I absolutely fell in love with Tanoonmai’s Bangkok Steamed Noodles when I went the other day, but unfortunately, Chatswood isn’t right next door to me, and sometimes you gotta listen when that craving strikes!
So based on the description from the restaurant – pork and mushroom cooked in a soy based broth – I found this recipe for Moo Palo from Thai Food Master. Incredibly, this recipe works soooo well. I was a little worried at first since the broth didn’t look quite dark enough, but I’m happy to report that the longer it stews, the darker it gets, and the deeper the flavour.
Moo Palo (adapted from Thaifoodmaster):
1kg Pork Belly, skin on
500g firm bean curd
25g dried shiitake mushrooms (a handful, depending on the size of your mushrooms)
125g palm sugar (substitute with brown sugar in a pinch, but you’ll end up with a sweeter product)
3 star anise
3 cinnamon quills
1 tsp Chinese 5 spice powder
2 tbsp Kecap Manis (Sweet Soy)
2 tbsp dark soy sauce
1 tbsp oyster sauce
2 tbsp fish sauce
2kg fresh rice noodles
1/2 bunch coriander
5 cloves garlic
pinch of salt
Chilli, to serve
Bean sprouts, to garnish
Minced garlic, to serve (I use the ones in jars for convenience, but you can mince garlic finely and add it to oil)
Cut off the leafy ends off the coriander and reserve for garnish. To keep them fresh, place the leafy ends on a damp paper towel, cling wrap it loosely, and put it in the fridge. Scrape the roots clean with a knife, and place into a food processor or mortar and pestle. Roughly chop the garlic, and add it to the coriander, with the peppercorns. Process or pound into a paste.
Cut the pork belly into 2cm pieces, and mix it into the coriander paste. Leave to marinate for 30 minutes.
Meanwhile, add the shiitake mushrooms to about a cup of recently boiled water to rehydrate. Let sit for about 15 minutes. Cut the bean curd into pieces roughly 2cmx1cmx2cm, so that it’s roughly the same size as the pork belly. Put the bean curd in a container or bowl, cover, and place in the fridge.
Drain the shiitake mushrooms into another bowl and reserve the liquid. Put the mushrooms in a separate bowl to cool.
Brown the pork belly in some oil, over high heat, doing this in batches if you have to.
Set aside, and place the palm sugar in the wok/pot.
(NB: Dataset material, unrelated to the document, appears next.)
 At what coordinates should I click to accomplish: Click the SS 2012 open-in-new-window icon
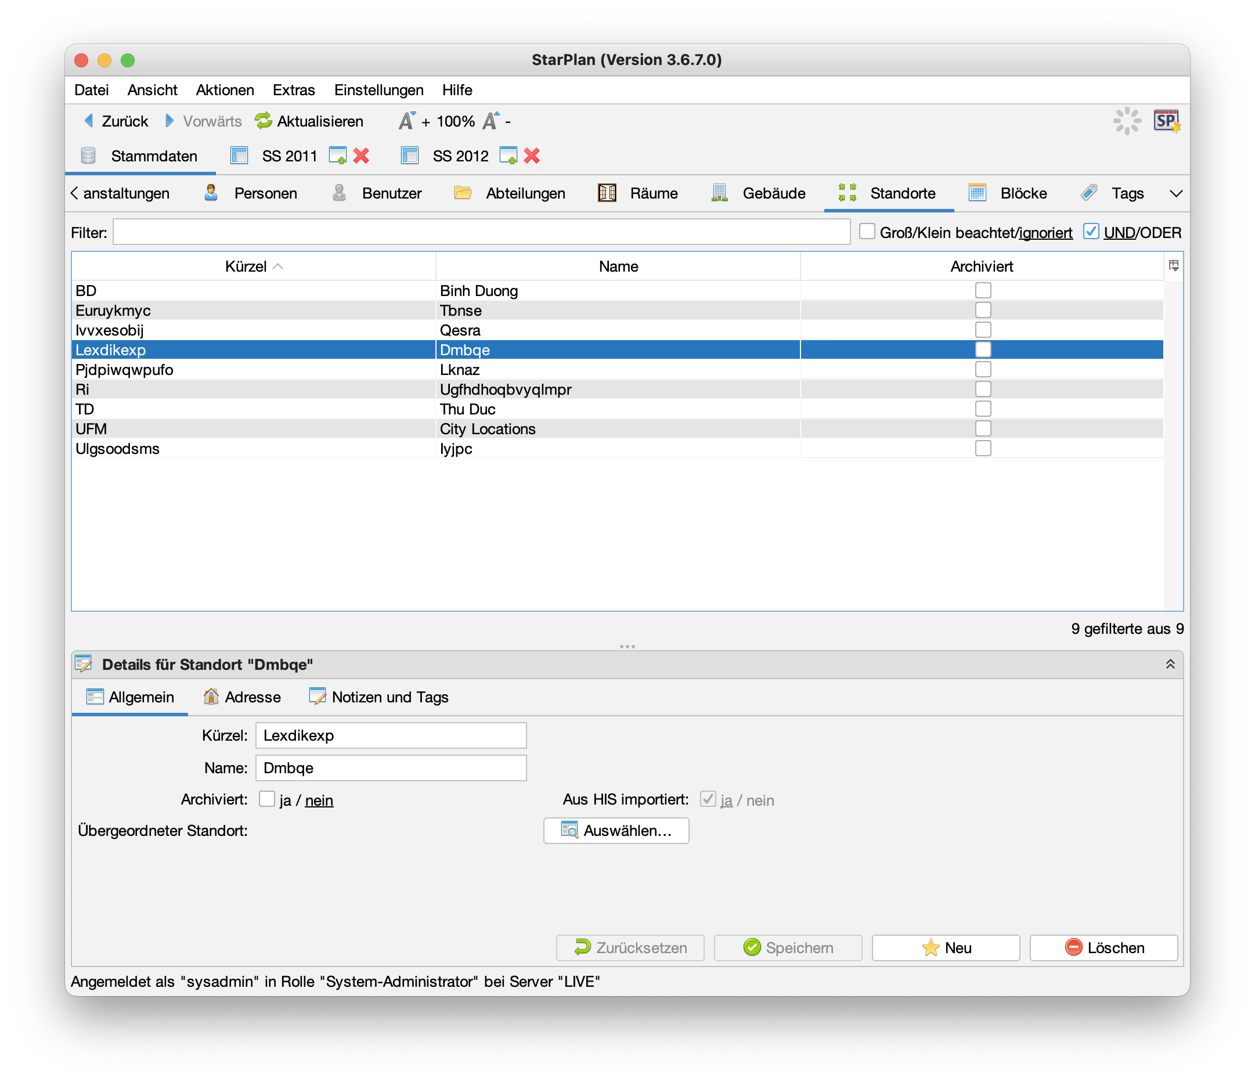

Over medium heat, caramelise the palm sugar lightly, stirring to ensure that it doesn’t burn. DO NOT LET IT BURN!!
Put the pork belly back into the pot, with all the aromatics – star anise, 5 spice powder, cinnamon quills – and the sauces. Add the reserved mushroom water, and then add enough water to cover the pork belly. Once the shiitake mushrooms are cool enough to handle, slice them. If you are using large shiitake mushrooms, the stalk might be tough and woody, so you might want to remove that. The smaller mushrooms are fine. Add to the pot.
Cover and simmer for an hour and a half.
Check the stew every so often, and top it up with more water if you need to. Skim off the top layer of oil every so often. If you’d like, you can leave the oil on, chill the pot once the stew is done (let it cool before you put it in the fridge!), and just take off the solidified fat layer off the top. Add in the firm tofu after the first hour and a half, and then stew for another hour. Remember, the longer you stew it, the darker it gets, and the deeper the flavour!
When you’re ready to serve, place the rice noodles in a colander and sit the colander inside of a bowl large enough to hold it completely. If you’ve kept your rice noodles in the fridge, they are likely to be as hard as a brick. With the colander inside of the large bowl, start filling it with warm water from a tap. The idea is to gently bring the brick to room temperature to loosen and separate the noodles, without turning the outer layer of noodles into mush.
Let the noodles sit for about 15 minutes, then lift the colander, tip out the water, and repeat till the noodles are all loosened. Repeat till the rice noodles are separate and silky. Just before serving, run warm water over the noodles and use your fingers and sift through them, making sure that they’re not sticking together. Using tongs tend to break up the noodles, giving you small pieces instead of long strands.
To serve, place some noodles in a shallow bowl, or deep plate, and top with the stew. Place a handful of crisp bean sprouts over the top, a small teaspoon of garlic on the side, and garnish with the coriander leaves and sliced chilli.
A comforting bowl of noodle and stew to tuck into, and one of those recipes that you can make in a big batch ahead of time! The stew freezes well, so that can be pre-portioned for an emergency lunch. The noodles are best fresh, so just buy small amounts of noodles when you want to eat it.